Segment Start: MATERIAL PROVIDED

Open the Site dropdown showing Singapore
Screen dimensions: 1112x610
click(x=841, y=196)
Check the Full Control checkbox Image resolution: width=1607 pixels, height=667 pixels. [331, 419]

Segment End: MATERIAL PROVIDED
Segment Start: MATERIAL PROVIDED

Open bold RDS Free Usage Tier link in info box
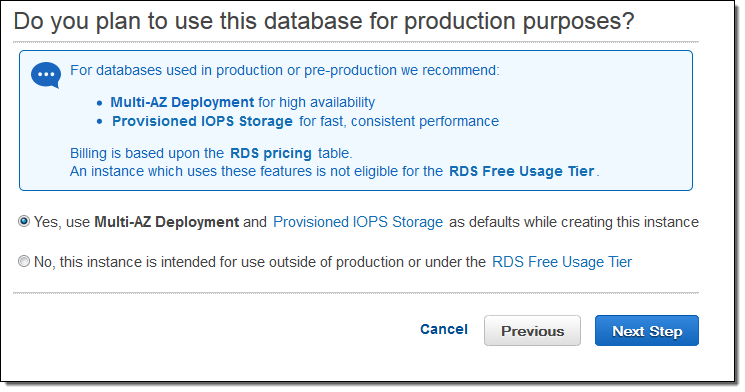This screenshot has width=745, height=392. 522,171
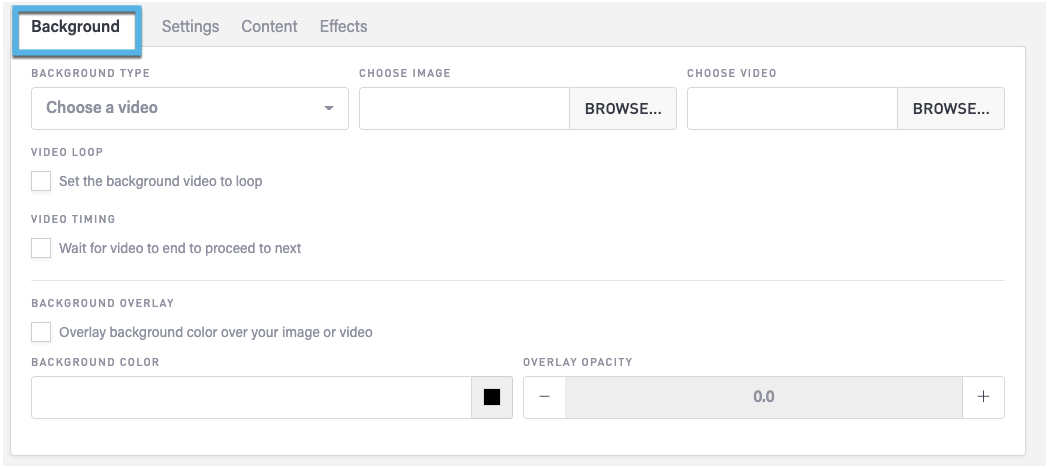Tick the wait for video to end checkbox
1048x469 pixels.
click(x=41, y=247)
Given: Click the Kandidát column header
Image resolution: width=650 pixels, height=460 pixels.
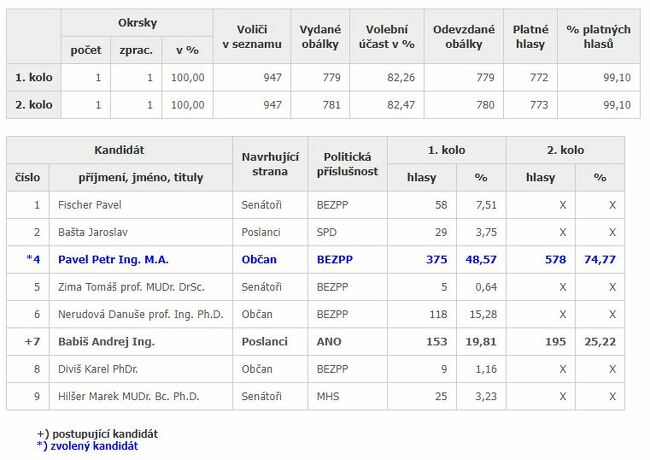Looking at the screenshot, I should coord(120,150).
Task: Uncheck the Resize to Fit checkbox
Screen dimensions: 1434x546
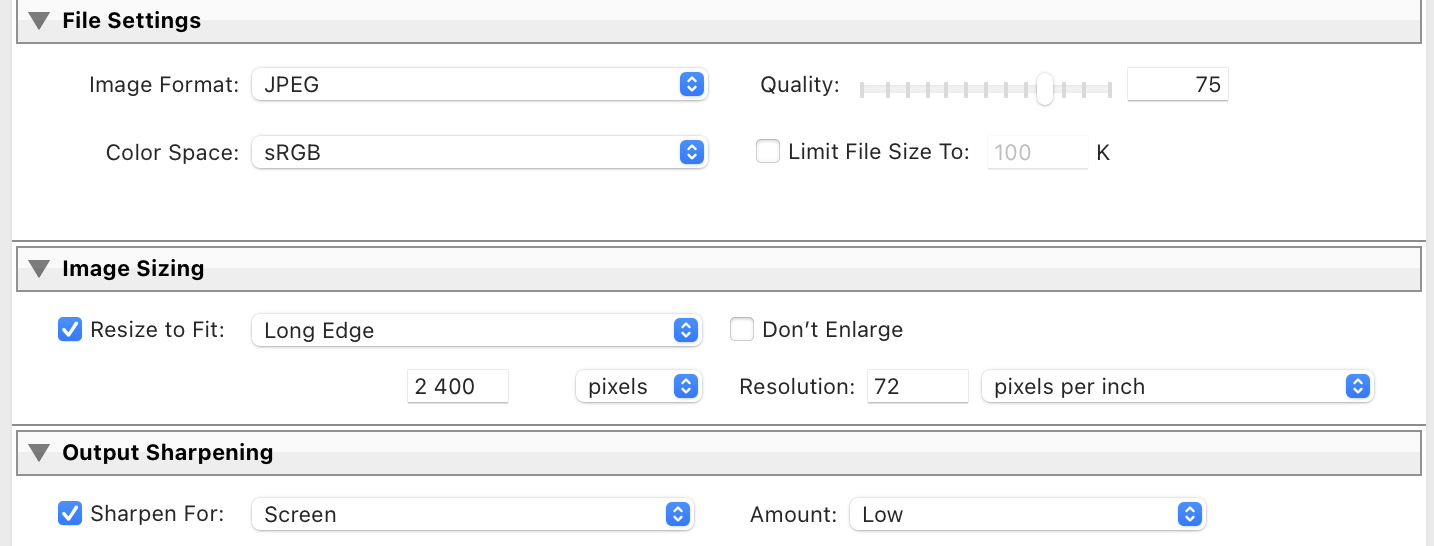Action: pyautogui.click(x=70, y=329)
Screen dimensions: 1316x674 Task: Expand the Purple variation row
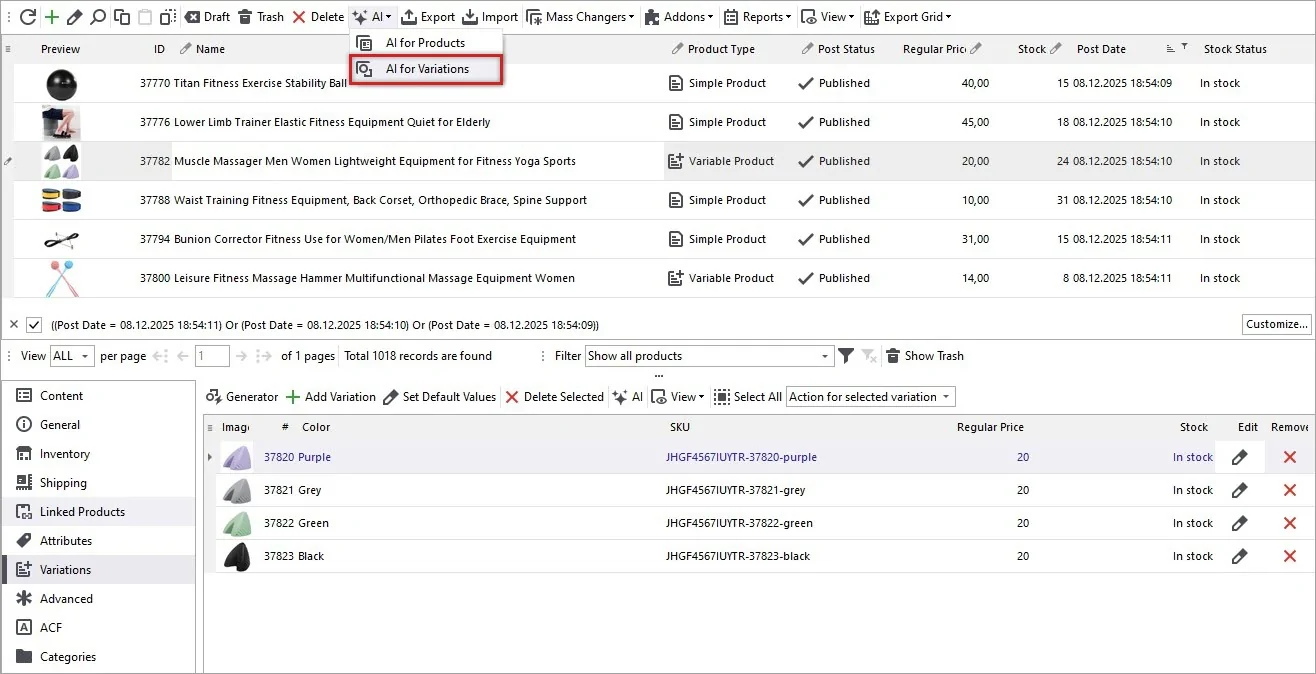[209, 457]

Segment End: MATERIAL PROVIDED
Segment Start: MATERIAL PROVIDED

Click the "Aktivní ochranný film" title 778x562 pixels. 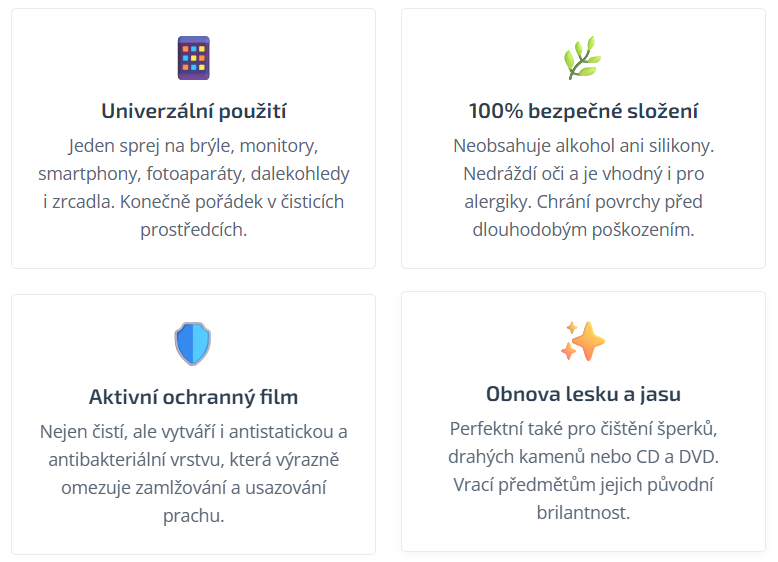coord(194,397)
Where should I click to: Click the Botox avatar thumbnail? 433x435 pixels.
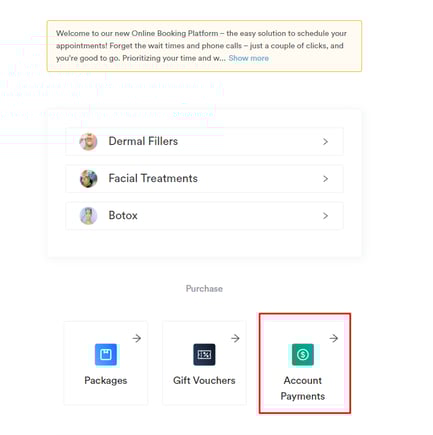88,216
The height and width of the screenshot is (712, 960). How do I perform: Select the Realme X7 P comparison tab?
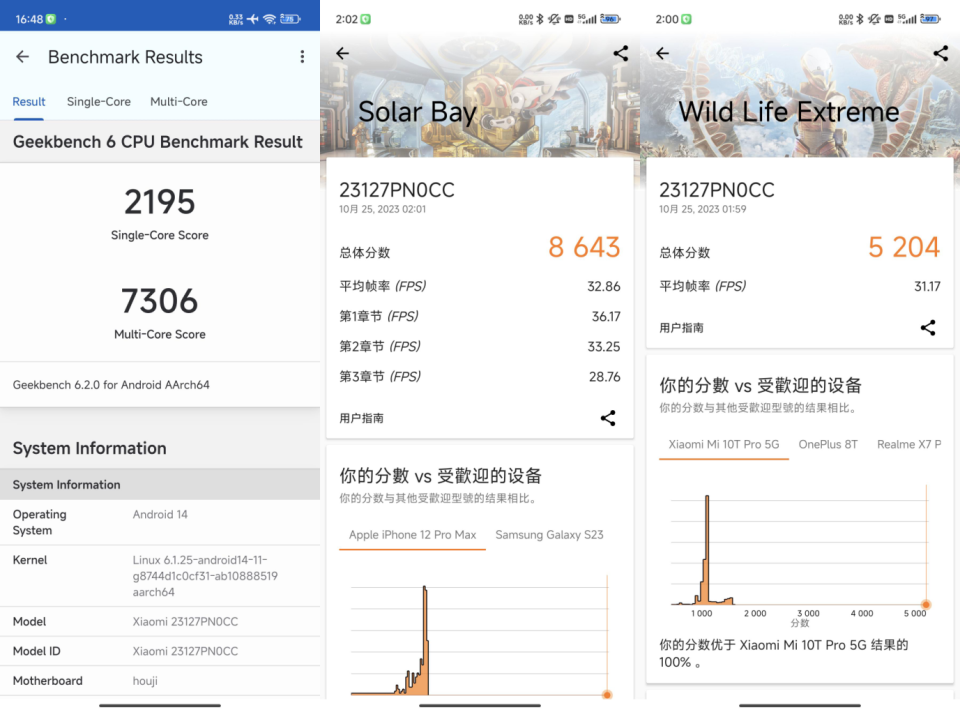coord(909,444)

Segment End: MATERIAL PROVIDED

Retype the lines above exactly as they appear, from the line containing "Given: Click the Kandidát column header" through the line containing "Task: Uncheck the Resize to Fit checkbox", and leave out any pictures.

RESULT OF THIS TASK:
Given: Click the Kandidát column header
Image resolution: width=650 pixels, height=460 pixels.
Looking at the screenshot, I should coord(120,150).
Task: Uncheck the Resize to Fit checkbox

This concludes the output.